[EM] What is the most useful definition of "monotonicity"?

Rob Lanphier robla at robla.net
Tue Nov 17 23:45:06 PST 2020

Hi Kevin,

Thanks for being patient with me and humoring me with this exercise.
Your email reminded me to reply to Steve Eppley, which I did:

In that email, I noted my desire to have a truly excellent article
about the "Monotonicity criterion" (either on Wikipedia or electowiki,
and preferably on both) which is approachable by the layperson.  I
want an article that the reader to learn more (with an appropriate
number of hyperlinks and footnotes), but still doesn't bombard the
reader with acronyms, abbreviation and jargon.

The article on electowiki is here:

...and the corresponding English Wikipedia article is here:

Both of those articles bombard the reader with mathematical terms, but
do a poor job of using them consistently.

More below:

On Tue, Nov 17, 2020 at 8:41 PM Kevin Venzke <stepjak at yahoo.fr> wrote:
> I'm not quite seeing the connection between the goal of renaming monotonicity,
> and the introduction (or popularization) of another eight criteria. Woodall
> still referred to it all as monotonicity, so how does his work help?

Admittedly, "renaming monotonicity" isn't as helpful as being more
explicit.  "Whenver someone says 'monotonicity criterion', assume they
mean 'mono-raise'".

This whole exercise is to help me more deeply understand the Woodall
paper (in particular, the "Woodall Nine"), which is going to involve a
lot more study on my part.  Why do I want to understand the Woodall
Nine?  Well, I want to understand why he broke it up into nine
different criteria, giving them names (mono-raise, mono-raise-delete,
mono-raise-random, mono-append, mono-sub-plump, mono-sub-top,
mono-add-plump, mono-add-top, mono-remove-bottom).  I'm also wondering
why so many election-method experts seem to be conversant in the
distinction between these, but choose to call them all a single
criterion, as if there's a simple pass-fail relationship.

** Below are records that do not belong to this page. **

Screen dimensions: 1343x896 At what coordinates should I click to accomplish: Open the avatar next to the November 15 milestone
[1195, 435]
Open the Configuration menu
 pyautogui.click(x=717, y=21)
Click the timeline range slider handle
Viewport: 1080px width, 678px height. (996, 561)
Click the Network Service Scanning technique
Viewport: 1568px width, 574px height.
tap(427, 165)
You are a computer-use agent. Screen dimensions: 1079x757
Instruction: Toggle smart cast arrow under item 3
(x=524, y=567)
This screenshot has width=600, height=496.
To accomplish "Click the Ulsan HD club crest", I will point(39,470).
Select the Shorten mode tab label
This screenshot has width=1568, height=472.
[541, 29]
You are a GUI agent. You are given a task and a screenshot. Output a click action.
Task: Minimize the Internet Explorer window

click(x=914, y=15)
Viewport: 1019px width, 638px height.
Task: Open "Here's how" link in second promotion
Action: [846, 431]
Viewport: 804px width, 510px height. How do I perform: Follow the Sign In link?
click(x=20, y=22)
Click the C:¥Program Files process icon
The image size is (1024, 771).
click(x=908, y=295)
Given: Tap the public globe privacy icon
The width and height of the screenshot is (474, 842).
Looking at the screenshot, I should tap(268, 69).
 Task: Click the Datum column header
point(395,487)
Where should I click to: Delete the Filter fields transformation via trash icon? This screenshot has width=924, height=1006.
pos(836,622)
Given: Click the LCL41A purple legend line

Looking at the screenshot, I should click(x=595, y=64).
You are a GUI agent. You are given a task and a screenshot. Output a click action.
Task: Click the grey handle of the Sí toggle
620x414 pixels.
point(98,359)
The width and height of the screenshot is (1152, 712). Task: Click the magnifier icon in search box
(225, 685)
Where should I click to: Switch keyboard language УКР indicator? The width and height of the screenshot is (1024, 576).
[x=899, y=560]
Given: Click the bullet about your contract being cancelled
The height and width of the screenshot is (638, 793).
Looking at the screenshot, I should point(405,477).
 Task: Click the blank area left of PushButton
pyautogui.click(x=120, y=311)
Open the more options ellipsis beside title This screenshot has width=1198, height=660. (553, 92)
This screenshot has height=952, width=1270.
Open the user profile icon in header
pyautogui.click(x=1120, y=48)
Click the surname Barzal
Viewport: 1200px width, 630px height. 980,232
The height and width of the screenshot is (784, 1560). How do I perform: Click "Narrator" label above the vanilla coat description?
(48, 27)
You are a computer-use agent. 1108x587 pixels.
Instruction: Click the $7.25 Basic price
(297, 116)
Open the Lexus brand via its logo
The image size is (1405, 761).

> A couple of the criteria are so hard to satisfy that for most people it's
> probably not worth learning about them.

As far as whether it's worth learning, I think that's a judgement call
I want to leave to the person trying to learn about monotonicity.  My
goal is to understand monotonicity much more deeply than I do today,
so that I'm a more effective teacher on the subject.   That's why I
appreciate how you spelled out the "couple of the criteria":

> Namely, Mono-raise-random and Mono-sub-top are apparently only satisfied by
> FPP and certain top-heavy Borda-like rules that Woodall didn't even see fit
> to name. His motivation for having these criteria was clearly not advocacy.

Perfect; thank you!  Like I said, I'm trying to figure out which
criteria I'm going to spend a lot of time trying to teach others via
my writing on electowiki (and elsewhere).

The next portion of your email gives us a very useful taxonomy:

> If you categorize the criteria, doing it by the operation performed gives the
> expected results I'd say:
> [1] modifying existing ballots: Mono-raise, Mono-raise-delete,
> Mono-raise-random, Mono-append.
> [...]
> [2] substituting ballots: Mono-sub-top [,] Mono-sub-plump
> [...]
> [3] adding/dropping ballots: Mono-add-top, Mono-remove-bottom, Mono-add-plump.

This is incredibly helpful!  I realize I cut out a lot of the
supporting verbiage as I'm "quoting" you, but the trimmed version
gives me a cheat sheet that helps me understand your analysis much
better, and hopefully gives me a framework I can keep in my head to
use when I'm explaining the monotonicity criterion to others.

Thanks for patiently answering my weird questions and accepting my
challenge to make sense of the Woodall Nine.  I'm going to be pretty
busy the rest of this week, but I may decide to start rewriting the
"Monotonicity" article on electowiki next week.  If I do, I'll need to
give you credit somehow.  Thank you!